Given request. Reproduce the entries verbatim, starting at the line that contains "This screenshot has width=412, height=272." and continuing through the end of the entries. Omit the pictures from your reply.

--- Data section ---

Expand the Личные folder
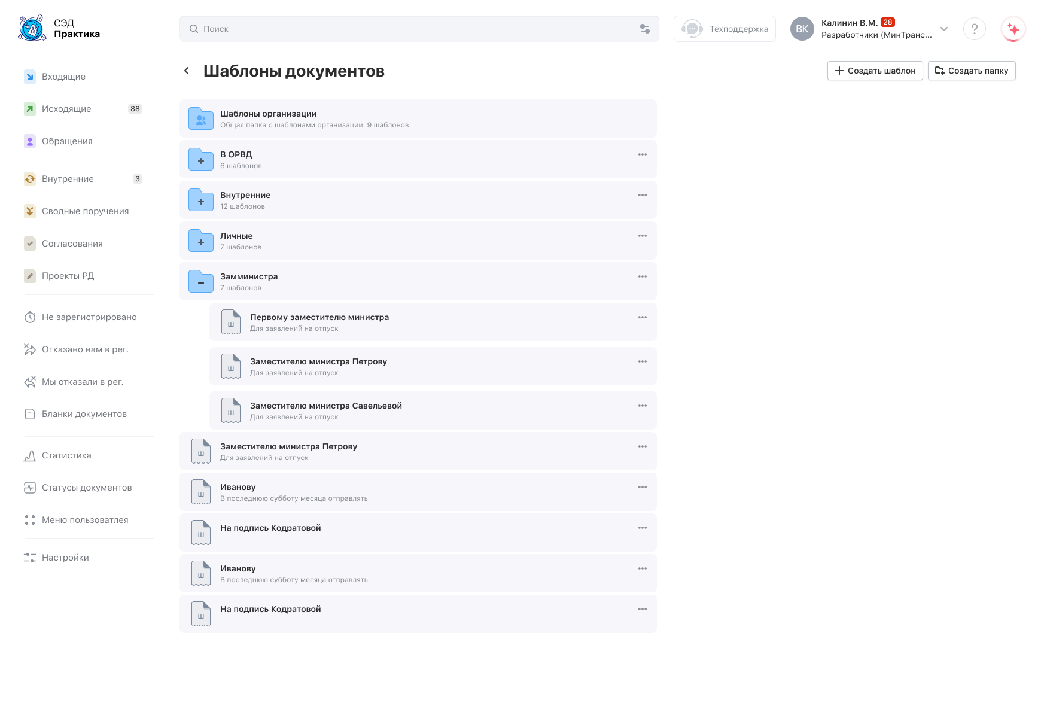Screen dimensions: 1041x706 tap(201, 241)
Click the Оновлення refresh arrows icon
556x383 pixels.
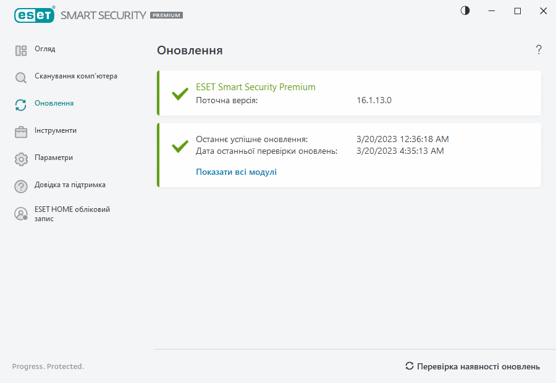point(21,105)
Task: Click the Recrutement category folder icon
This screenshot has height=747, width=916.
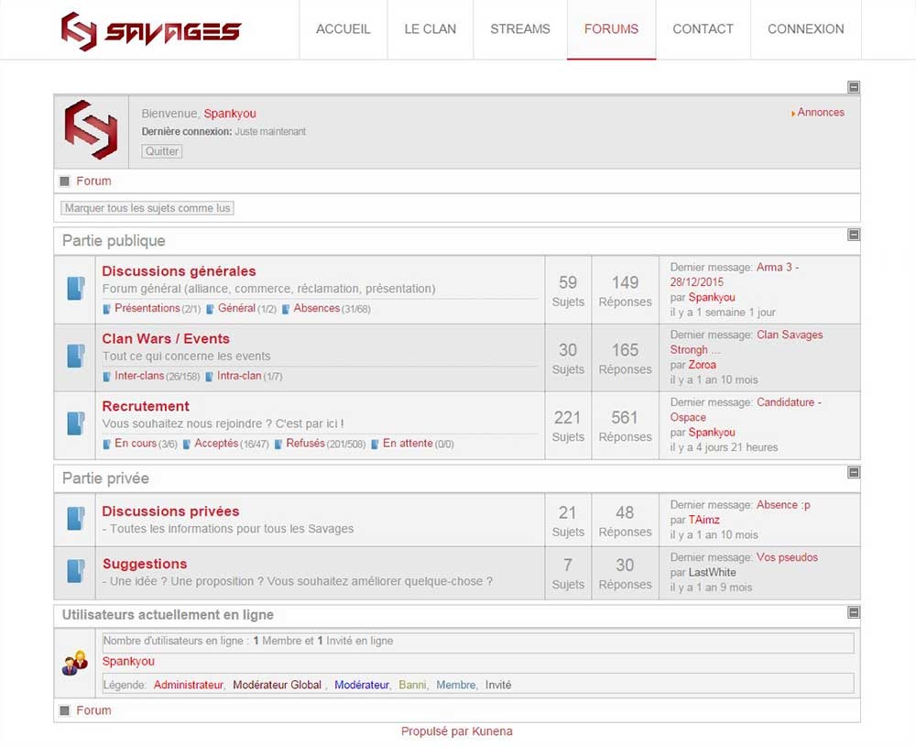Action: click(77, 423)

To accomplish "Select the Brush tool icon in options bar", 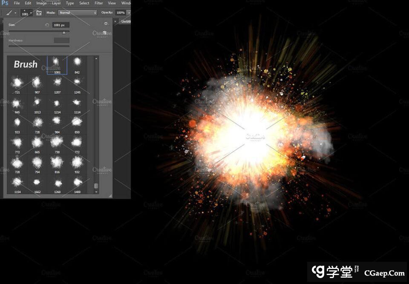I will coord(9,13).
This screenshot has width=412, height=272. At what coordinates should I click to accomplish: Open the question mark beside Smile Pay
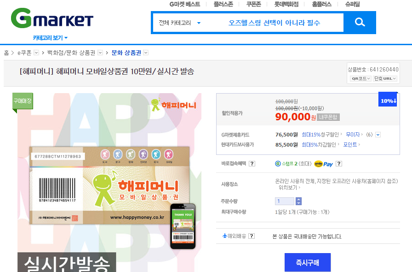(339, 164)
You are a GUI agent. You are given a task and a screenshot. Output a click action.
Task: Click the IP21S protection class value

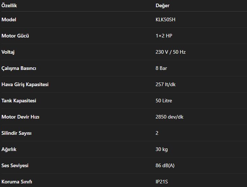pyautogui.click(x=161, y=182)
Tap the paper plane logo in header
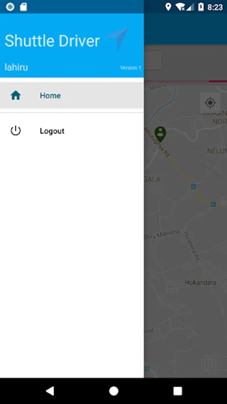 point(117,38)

---

Exercise output.
This screenshot has width=412, height=272. At what coordinates should I click to accomplish: Open the question mark beside Smile Pay
(339, 164)
You are a GUI agent. You are given a task and a screenshot. Output a click action.
Task: Click the IP21S protection class value

pyautogui.click(x=161, y=182)
Tap the paper plane logo in header
 point(117,38)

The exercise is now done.